Tunable activity of GlcNAc6ST-2 on the secreted glycoprotein GlyCAM-Ig. CHO cells were transfected with GlyCAM-Ig, 2Cat-FRB₃, 2Loc-FKBP, and Core1-β3GlcNAcT. The cells were then incubated with rapamycin for 4 d. The secreted GlyCAM-Ig was captured on Protein A-agarose and analyzed by Western blot probing with MECA-79 (Upper) or anti-human IgG (Lower).
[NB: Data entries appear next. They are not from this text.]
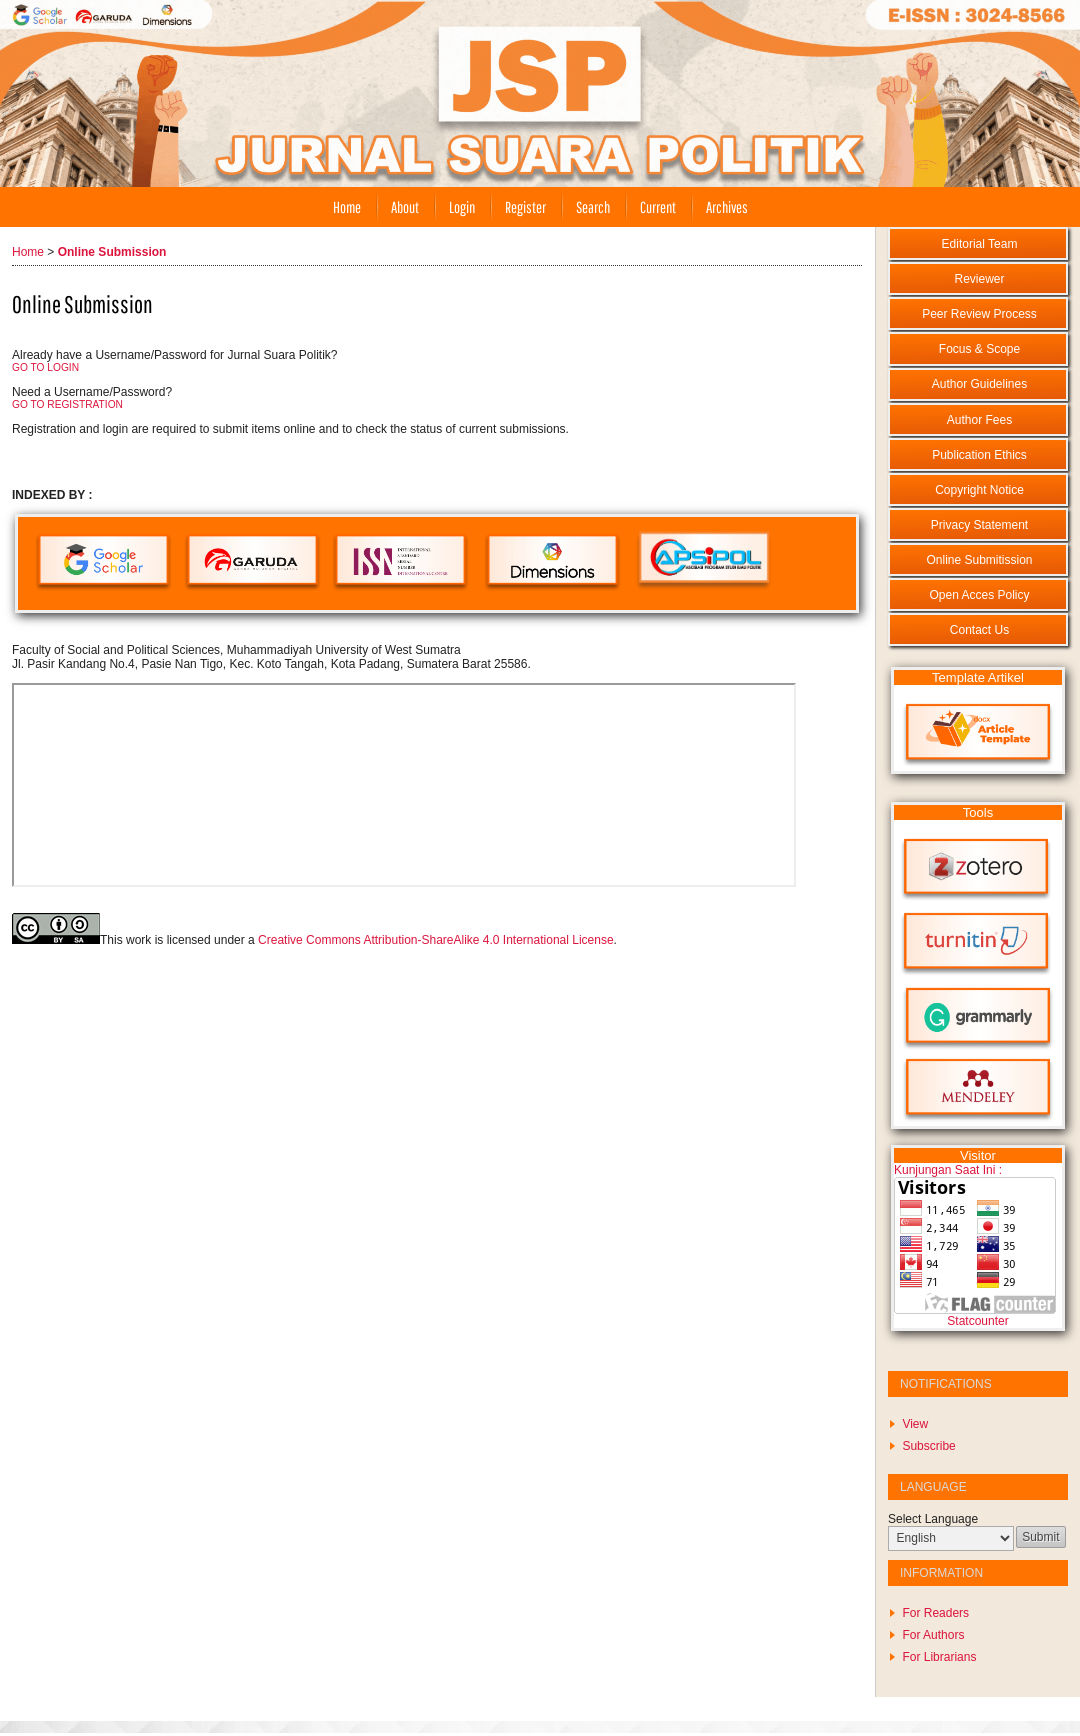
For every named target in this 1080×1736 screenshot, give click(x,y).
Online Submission (112, 252)
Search (593, 207)
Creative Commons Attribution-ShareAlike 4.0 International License (436, 940)
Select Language (933, 1519)
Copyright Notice (979, 490)
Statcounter (977, 1321)
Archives (727, 207)
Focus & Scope (979, 349)
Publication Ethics (979, 455)
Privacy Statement (979, 525)
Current (658, 207)
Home (347, 207)
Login (462, 207)
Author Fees (979, 420)
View (915, 1424)
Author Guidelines (979, 384)
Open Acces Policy (979, 595)
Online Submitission (979, 560)
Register (525, 207)
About (405, 207)
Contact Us (979, 630)
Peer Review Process (979, 314)
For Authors (933, 1635)
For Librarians (939, 1657)
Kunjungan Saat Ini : (948, 1170)
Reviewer (979, 279)
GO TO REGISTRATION (67, 404)
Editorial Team (980, 244)
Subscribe (928, 1446)
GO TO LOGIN (45, 367)
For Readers (935, 1613)
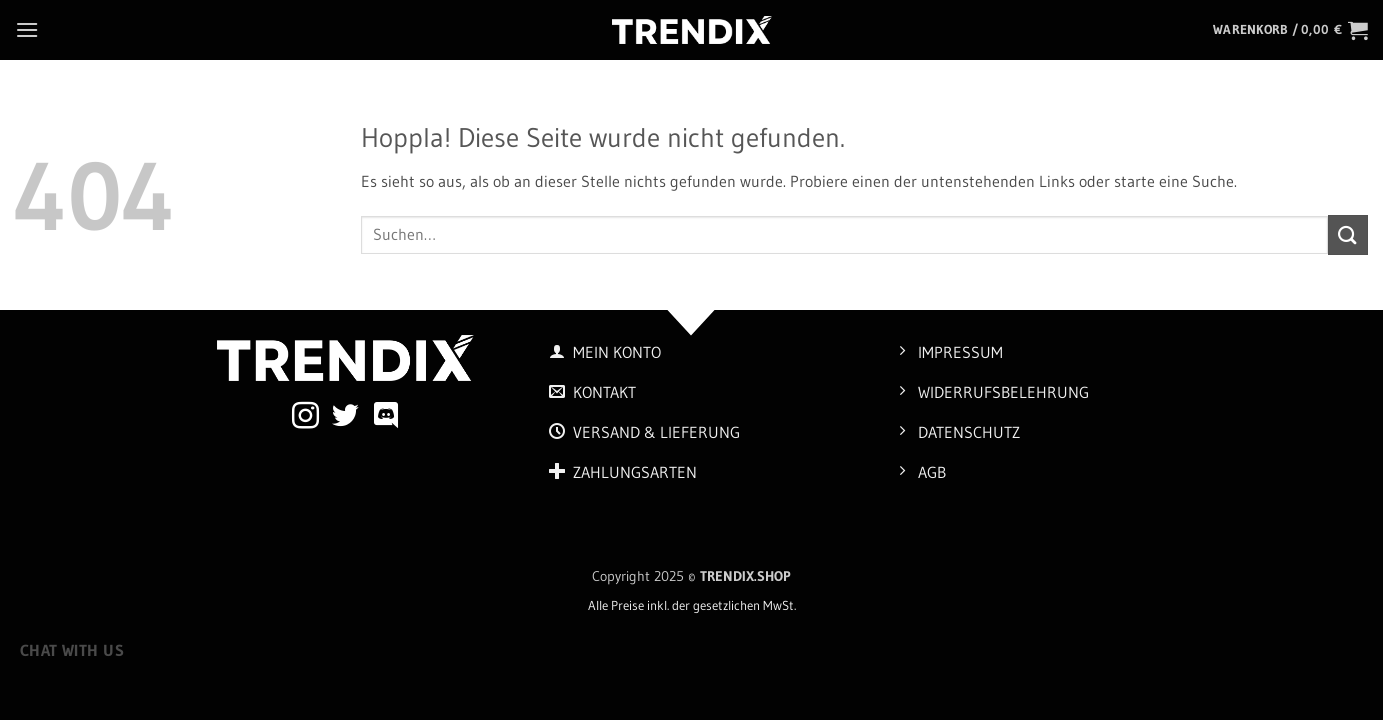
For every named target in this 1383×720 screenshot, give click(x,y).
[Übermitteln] (1348, 234)
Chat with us (72, 650)
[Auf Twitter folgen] (345, 418)
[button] (27, 29)
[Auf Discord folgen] (386, 418)
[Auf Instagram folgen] (305, 418)
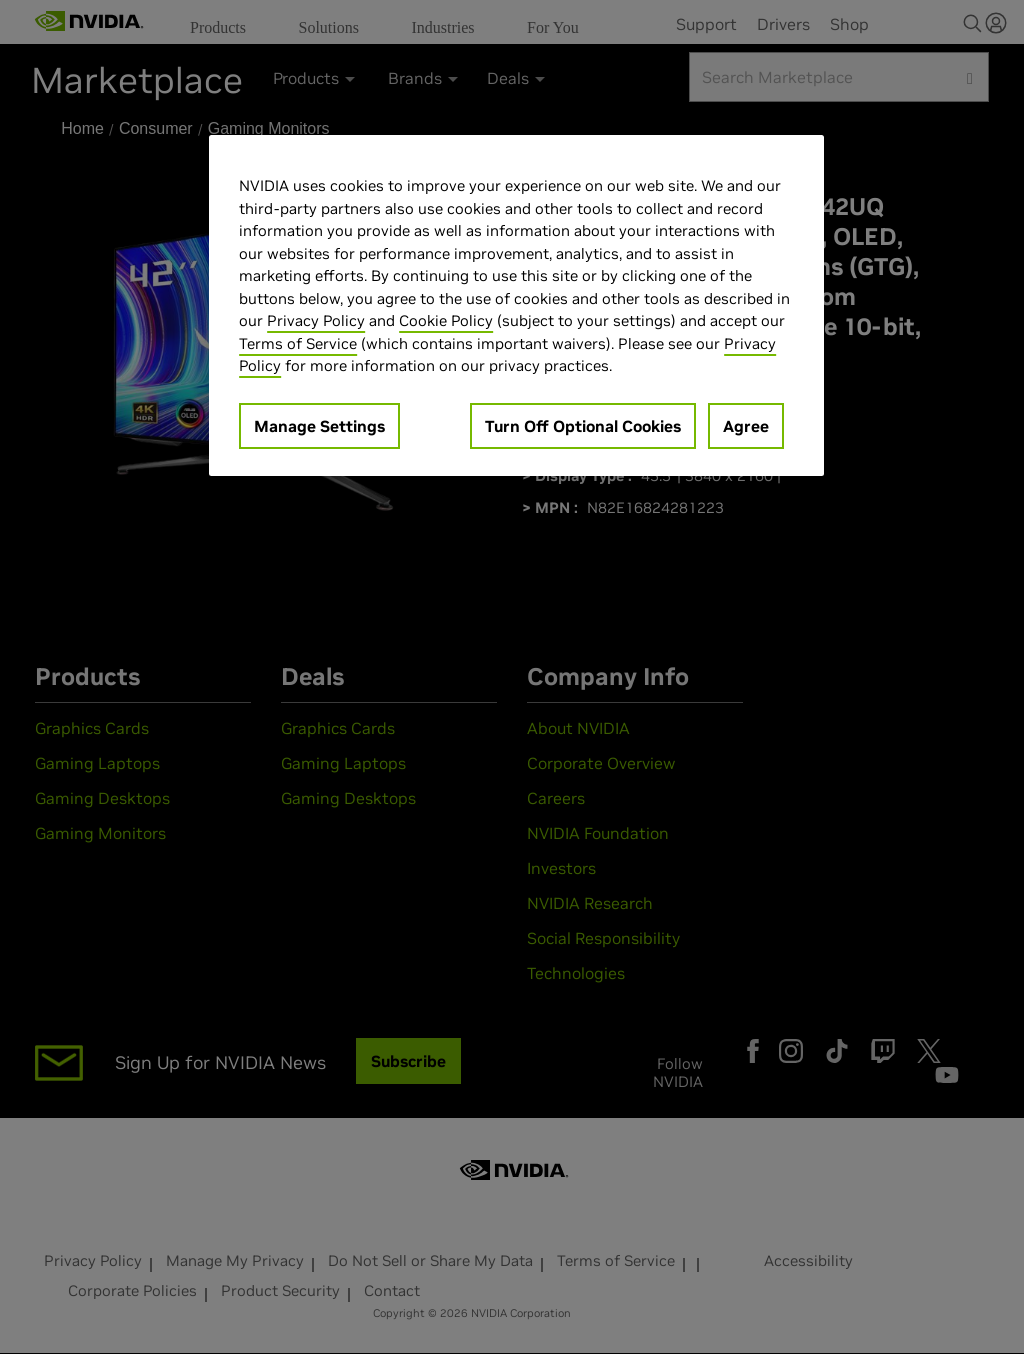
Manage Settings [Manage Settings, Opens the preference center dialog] (319, 426)
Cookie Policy (446, 320)
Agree (746, 426)
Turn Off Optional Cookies (583, 426)
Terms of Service (298, 343)
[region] (516, 305)
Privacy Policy (316, 320)
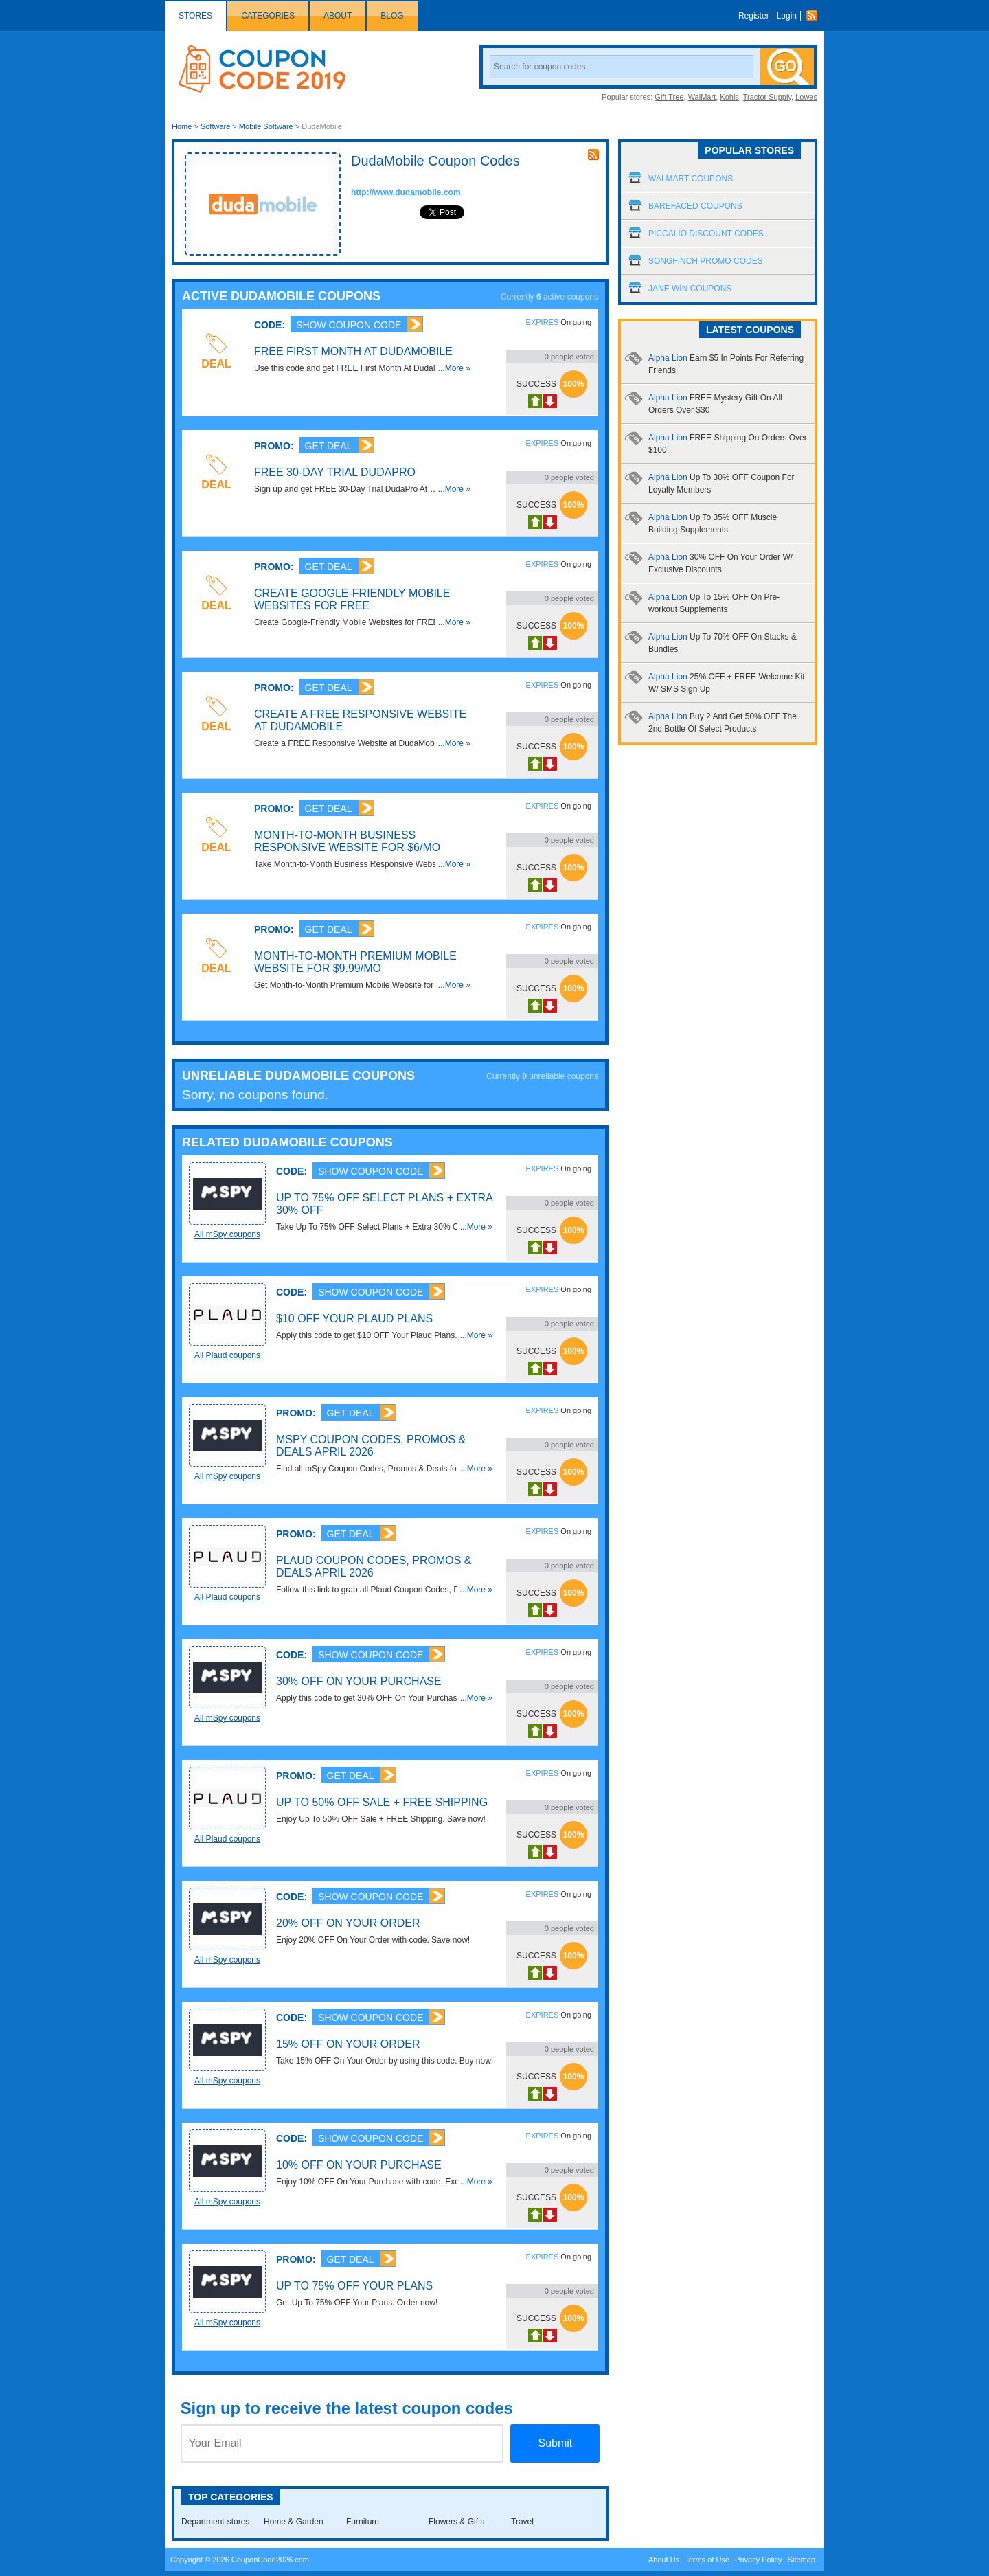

Far right lane shows GlyCAM-Ig isolated from CHO cells transfected with full-length GlcNAc6ST-2. Molecular mass marker in both blots equals 64 kDa.

Fig. 5.

Chimeric enzymes comprising Cat and Loc domains of different proteins are functionally assembled by rapamycin (rap). (A) CHO cells were cotransfected with FT7Cat-FRB₃ and one of the following Loc domains: FT7Loc-FKBP (Left), 1Loc-FKBP (Center), or 2Loc-FKBP (Right). (Upper) The cells were treated with 200 nM rapamycin (gray) or untreated (white). (Lower) Comparison of the rapamycin-induced enzyme (gray) with full-length FT7 (white). The cells were stained with mAb HECA-452 and analyzed by flow cytometry. (B) Graphical representation of the mean fluorescence intensities (MFI) from flow cytometry data generated as in A. Error bars represent the standard deviation of triplicate data points. (C) Cells transfected as in A were lysed, and the expression levels of the different Loc domains were compared by Western blot probing with an anti-myc mAb (Upper). The blot was stripped and reprobed with an anti-actin antibody to verify equivalent protein loading (Lower).